C’est qu’un très grand nombre de travailleurs salariés, une grande partie de la classe moyenne vit à crédit et que les intérêts de ses emprunts bancaires pour un logement, un terrain, une voiture ou un évènement d’importance, vont s’envoler alors que l’an passé, le TMM a été majoré déjà deux fois.

En chevalier blanc du pouvoir d’achat, le secrétaire général de l’UGTT Noureddine Taboubi, qui nous a déjà avoué avoir lui-même un très lourd crédit, s’est plaint de ce coup porté aux citoyens auprès du président de la République dont il a décidément une trop grande proximité.

Mais il a interpelé aussi les premiers concernés par cette décision, le chef du gouvernement et le gouverneur de la Banque centrale, les accusant de punir indirectement les salariés pour avoir exigé et obtenu des majorations salariales, retirées par ce relèvement des taux d’intérêt avant même qu’elles ne soient versées aux bénéficiaires.

L’UTICA n’est pas en reste dans ce tollé. Les patrons appréhendent une baisse de près de 30% de leur capacité de financement entre leurs charges et la hausse des taux d’intérêt. L’UTAP prend le relais de ces protestations car les agriculteurs sont lourdement grevés dans leurs revenus par des crédits ajoutés aux difficultés structurelles de l’agriculture.

Même le leasing devenu très en usage chez nous, affirme n’être plus que dans des opérations perdant-perdant. L’état aussi subira l’impact de cette décision quand il emprunte lui-même sur le marché financier intérieur.

Seul les banques pourront un tant soit peu se recapitaliser en profitant du différentiel de taux d’intérêt entre leurs propres emprunts et ceux qui se financent auprès d’elles. Les épargnants, eux, non pas les petits (y en a-t-il encore ? où en est l’évolution de l’épargne en Tunisie ?!) mais les puissants détenteurs de dépôts et de placements à long terme, vont se réjouir de la décision de la BCT.
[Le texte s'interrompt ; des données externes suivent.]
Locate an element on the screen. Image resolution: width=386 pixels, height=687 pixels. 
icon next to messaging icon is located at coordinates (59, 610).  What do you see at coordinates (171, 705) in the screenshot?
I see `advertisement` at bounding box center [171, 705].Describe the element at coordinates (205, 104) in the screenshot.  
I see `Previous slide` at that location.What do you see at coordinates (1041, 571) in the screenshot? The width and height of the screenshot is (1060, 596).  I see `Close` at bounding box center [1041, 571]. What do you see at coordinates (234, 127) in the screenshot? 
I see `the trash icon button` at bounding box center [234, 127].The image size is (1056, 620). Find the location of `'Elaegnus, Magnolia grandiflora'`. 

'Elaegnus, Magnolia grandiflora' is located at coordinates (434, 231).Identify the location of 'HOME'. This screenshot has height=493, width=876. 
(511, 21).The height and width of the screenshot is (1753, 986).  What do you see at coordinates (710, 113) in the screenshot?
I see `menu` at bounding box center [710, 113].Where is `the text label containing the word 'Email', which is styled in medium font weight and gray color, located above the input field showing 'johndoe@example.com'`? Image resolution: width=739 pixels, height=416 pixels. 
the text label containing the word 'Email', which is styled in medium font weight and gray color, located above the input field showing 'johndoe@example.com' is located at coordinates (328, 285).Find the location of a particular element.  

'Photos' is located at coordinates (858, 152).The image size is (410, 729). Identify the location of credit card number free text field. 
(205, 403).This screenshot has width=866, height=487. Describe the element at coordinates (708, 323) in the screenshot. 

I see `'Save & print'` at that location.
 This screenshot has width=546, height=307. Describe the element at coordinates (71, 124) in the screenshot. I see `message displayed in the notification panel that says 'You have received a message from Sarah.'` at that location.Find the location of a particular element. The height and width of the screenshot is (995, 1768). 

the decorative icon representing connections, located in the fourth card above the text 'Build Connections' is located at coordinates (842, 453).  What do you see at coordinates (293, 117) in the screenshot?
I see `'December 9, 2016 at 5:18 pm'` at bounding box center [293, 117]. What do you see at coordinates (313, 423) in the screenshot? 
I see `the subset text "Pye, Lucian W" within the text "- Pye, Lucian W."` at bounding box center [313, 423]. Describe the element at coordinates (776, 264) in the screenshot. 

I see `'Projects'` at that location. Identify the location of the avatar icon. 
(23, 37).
L’impact négatif de cette décision de la Banque centrale est donc très grave, ce que semblent souligner tous les experts qui y réagissent dans les médias. Appelé à être auditionné par l’Assemblée des représentants du peuple, le gouverneur de la BCT explique en conférence de presse qu’il a les yeux rivés sur les équilibres monétaires et sur les déficits publics, et qu’il plie sous la pression inflationniste.

Pour enrayer l’envol des prix et à défaut de pouvoir assécher le volume incontrôlé d’argent en circulation, il affirme devoir agir sur la consommation en freinant le crédit à la consommation, qu’il décourage par le relèvement du taux d’intérêt.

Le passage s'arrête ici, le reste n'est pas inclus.